§ **CONSIGNE DE TRAVAIL**:
Prolongez le texte sur le financement de la procréation assistée au Québec, en enchaînant après sa dernière phrase.

§ **EXTRAIT CHOISI**:
########

Québec sera, d'ici quelques mois, le premier gouvernement nord-américain à financer les traitements de reproduction assistée, y compris la coûteuse fertilisation in vitro (FIV). Une bonne nouvelle pour les citoyens désireux de recevoir ces services. Pour la santé, c'est une autre histoire. L'implantation de ce nouveau programme, telle qu'on nous la présente aujourd'hui, menace les services existants. C'est inacceptable.

Les traitements seront accessibles sans frais avant l'été, promet le ministre Bolduc. Mais à quel prix? Les coûts, estimés à 32 millions pour la première année, augmenteront avec la demande et se stabiliseront autour de 80 millions par an, calcule le ministère. On peut se demander si c'est le meilleur usage à faire de cet argent en santé, surtout avec tout ce qui manque en ce moment. Hélas, c'est un peu tard. Les trois principaux partis en ayant fait une promesse électorale, ce n'est pas l'opposition qui va reprocher aux libéraux d'aller de l'avant.

 

Ce n'est pas une raison pour céder à la pensée magique comptable. Québec estime que le programme va s'autofinancer parce qu'il limite le nombre d'embryons implantés - ce qui devrait réduire la fréquence des grossesses multiples et les frais médicaux qui en découlent. De fait, on s'attend à ce que le taux de grossesses multiples diminue. Cependant, rien ne prouve que ça suffira à absorber les coûts des nouveaux services.

########

§ **EXTRAIT DE DONNÉES**:
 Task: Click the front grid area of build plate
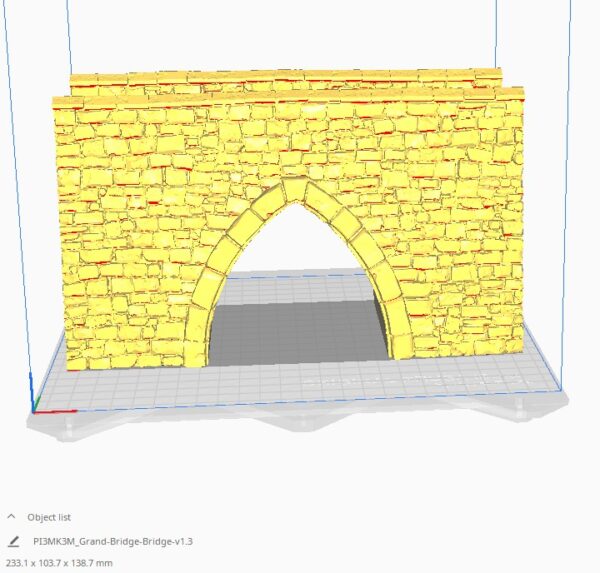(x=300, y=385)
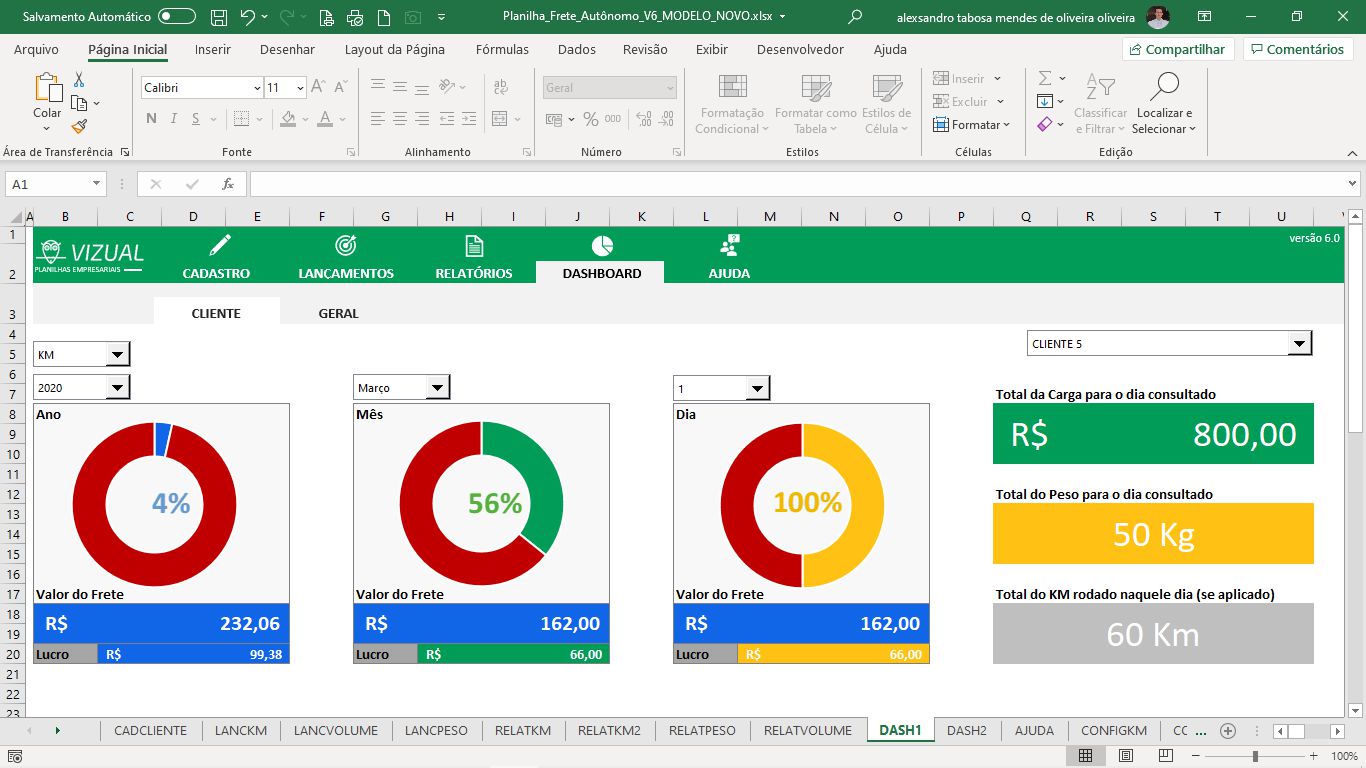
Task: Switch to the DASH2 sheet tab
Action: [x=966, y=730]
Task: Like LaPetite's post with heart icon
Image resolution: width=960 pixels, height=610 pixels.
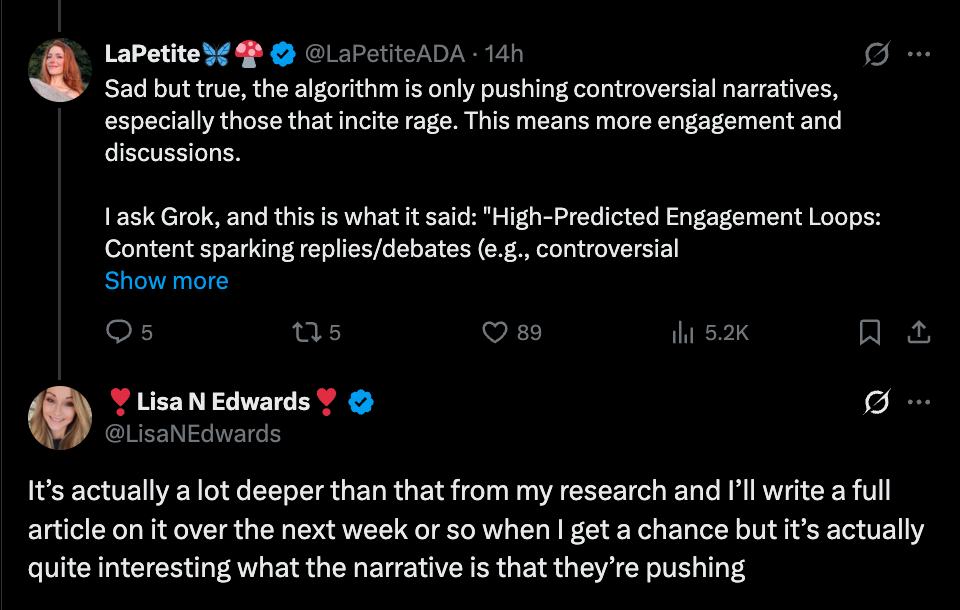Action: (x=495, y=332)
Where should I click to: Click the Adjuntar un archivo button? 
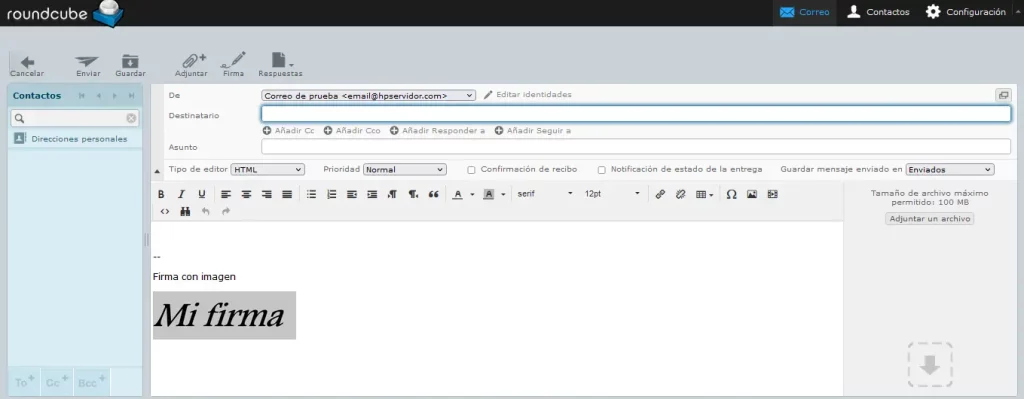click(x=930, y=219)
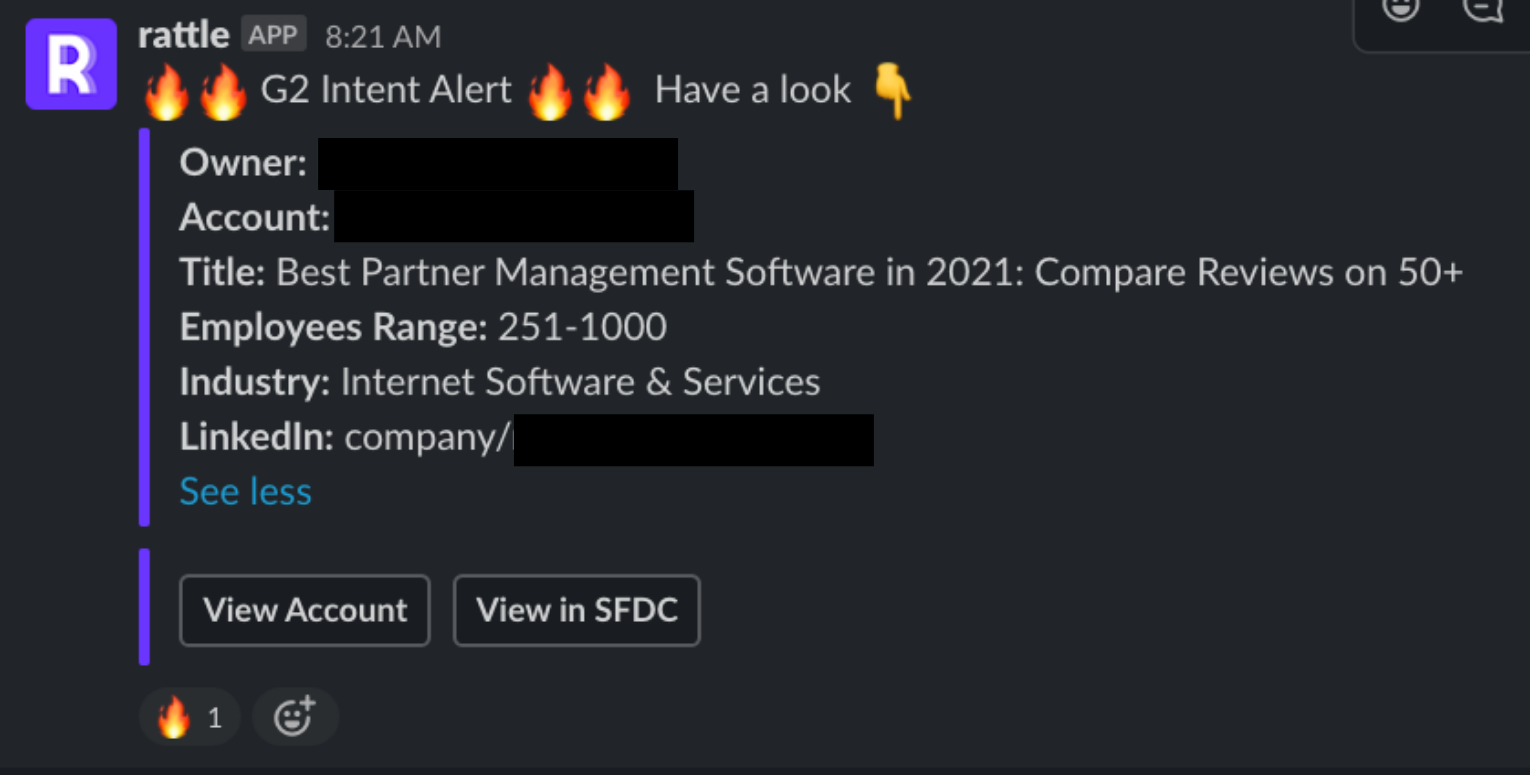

########

§ **CORRIGÉ**:
Le gouvernement Charest doit être conséquent. Il a voulu gagner des points auprès de l'électorat? Qu'il donne au ministère de la Santé les moyens de remplir sa promesse. Autrement le ministère devra déshabiller un de ses programmes pour habiller celui-là, alors qu'aucun n'a d'épaisseur en trop.

Il faut voir aussi comment l'argent est dépensé. Que Québec accorde 2 millions de plus au Centre de reproduction McGill pour augmenter son volume d'activité, ça se défend. Qu'il compte sur le CHUM parce qu'il sera bientôt prêt à offrir ce service, passe encore. Mais pourquoi demander à d'autres centres hospitaliers universitaires, comme Québec et Sherbrooke, de se doter de cette spécialité? Ils manquent de travail? On a de l'argent à dilapider en infrastructures et en équipement? C'est pour la formation et la recherche, nous dit-on au bureau du ministre. Voyons! Qu'on concentre ces activités dans les CHU montréalais et qu'on laisse le privé investir pour répondre à la demande de traitements excédentaire.

Dans ce débat éminemment émotif, l'ex-ministre de la Santé, Philippe Couillard, et la Commission de l'éthique de la science et de la technologie sont pratiquement les seuls à avoir osé dire qu'une société doit faire des choix et ne peut répondre à tous les besoins. Québec ne les a pas écoutés? Qu'il assume. Les autres patients n'ont pas à payer pour l'ajout de la procréation assistée au panier des services assurés.